# Anybody who feels out of control of their mind?



## mezona (Sep 4, 2015)

How do you handle that? How do you know what to do? How do you plan things?

Is there anything that makes you feel better?

Is there a chance that it will get better?


----------



## katiej (Jan 21, 2012)

i think we all feel out of control at the moment. yes there is a chance it will get better. What makes me feel better is distraction and letting it be there.


----------



## Sportsdude8 (Apr 25, 2015)

Yeah I used to feel like that al the time. I got that under control. It takes time but you can teach ur mind even tho u feel like ur memory sucks to control. I had a thing that I wanted to kill someone or myself because I felt so shitty and couldn't understand what was happening to me... But as time went on I started to realize that they are ONLY thoughts.. THOUGHTS are not true.. Once u realize this u will get ur Anxiety under control.. There is Still ways to go to recover of course but that's how I got myself under control. I also distracted the hell outta myself and realized if I'm so crazy why the hell can I still do normal things even when I don't feel normal.. Dp sucks and seems hopeless but we can do it.i hope this helps you


----------



## mezona (Sep 4, 2015)

Thank you both for your answers! The problem is that I don't experience thoughts anymore... I don't experience them the way I used to... and I feel hopeless because of that...What I do experience are deja vu moments of memories. Like I would do something and remember something from the past. How can I know what to do when there is no "guidance"? And I don't remember how I did things that were so automatic before. I also feel very fatigued almost all the time. It's like someone switched a button and I can't get back to myself...


----------



## Sportsdude8 (Apr 25, 2015)

Same here. I don't know what I'm doing while I am doing it. Things don't come second nature to me anymore. I don't understand time and everyday I wake up the day before seems like forever ago


----------



## katiej (Jan 21, 2012)

its because your sense of self that grounds you in reality is numbed. When this comes back you will feel things like before.


----------



## mezona (Sep 4, 2015)

Thank you! I am often so fatigued that I can't even do things no matter how hard I try. I used to have severe anxiety that's what I believe brought me here. But how can I help myself when phisically it feels like I can faint any minute? It's awful!!!


----------



## mezona (Sep 4, 2015)

And yet it feels like I don't care... like there is no motivation whatsoever... I feel like I can't get out of this cycle... I don't even know how normal feels like...


----------



## mezona (Sep 4, 2015)

What should I do? I am gonna go crazy if I already didn't! I can't do things... every minute is painful..


----------



## Vincent Vega (Sep 27, 2015)

mezona said:


> And yet it feels like I don't care... like there is no motivation whatsoever... I feel like I can't get out of this cycle... I don't even know how normal feels like...

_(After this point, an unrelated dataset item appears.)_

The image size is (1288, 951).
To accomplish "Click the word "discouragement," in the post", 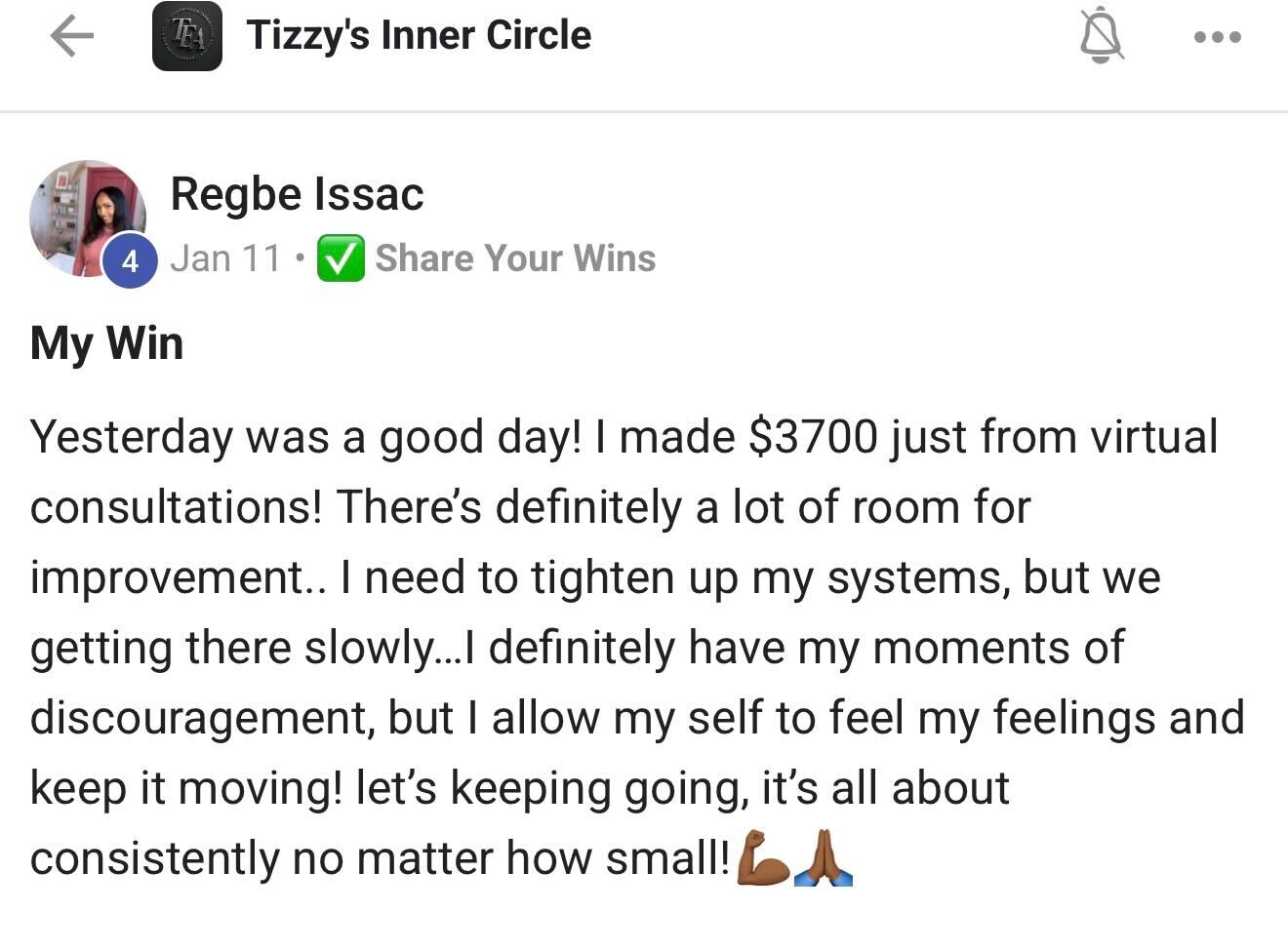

Hey, friend. Ive been reading your posts for some time, and I can say - same symptoms with me. Everything that i used to do easily is hell of a job right now. When i close my eyes, i dont see anything, but void. No thougths, no images, no self awereness. My imagination, emotions, beliefs, memories - crushed. And the funniest thing is that i dont even feel so sad about it. Anxiety - dont feel it anymore (anxiety was a part of my dpdr along with panic attacks). It all came after insomnia - i had 4 full days without sleep in a row, all full of crazy dpdr, then i got 5 hours of peace and, right after - 4 full days of being awake again. When this hell ended, ive found myself in my constant state. I know what you feel, friend.


----------



## mezona (Sep 4, 2015)

Vincent, thank you so much for your post! I don't know if you read the whole story, but mine started with insomnia too!!! Actually it maybe started a little before that. Then when I couldn't sleep I had all kinds of thoughts mixing together - it was scary! Then after 3-4 days I experienced the quietness and it felt strange, I felt disoriented and just weird. Like something was missing but I couldn't really explain what it was. I didn't have normal sleep for about 3 weeks in a row. I was always a big thinker and enjoyed sleeping a lot. I miss my old self! I don't feel good by myself cause I just simlly don't find anything enjoyable. Can I go back to self somehow? Btw how long has it been going on for you?


----------



## mezona (Sep 4, 2015)

What should I do? I am gonna go crazy if I already didn't! I can't do things... every minute is painful..


----------



## Sportsdude8 (Apr 25, 2015)

This is gonna take time.. Just know that ur body right now is in a heightened state and u need to try and relax.. Try to go to a therapist. That helped me tremendously with coping with this feeling of dread.. Remember it's gonna take time and will take effort. Believe me me ur symptoms will reduce


----------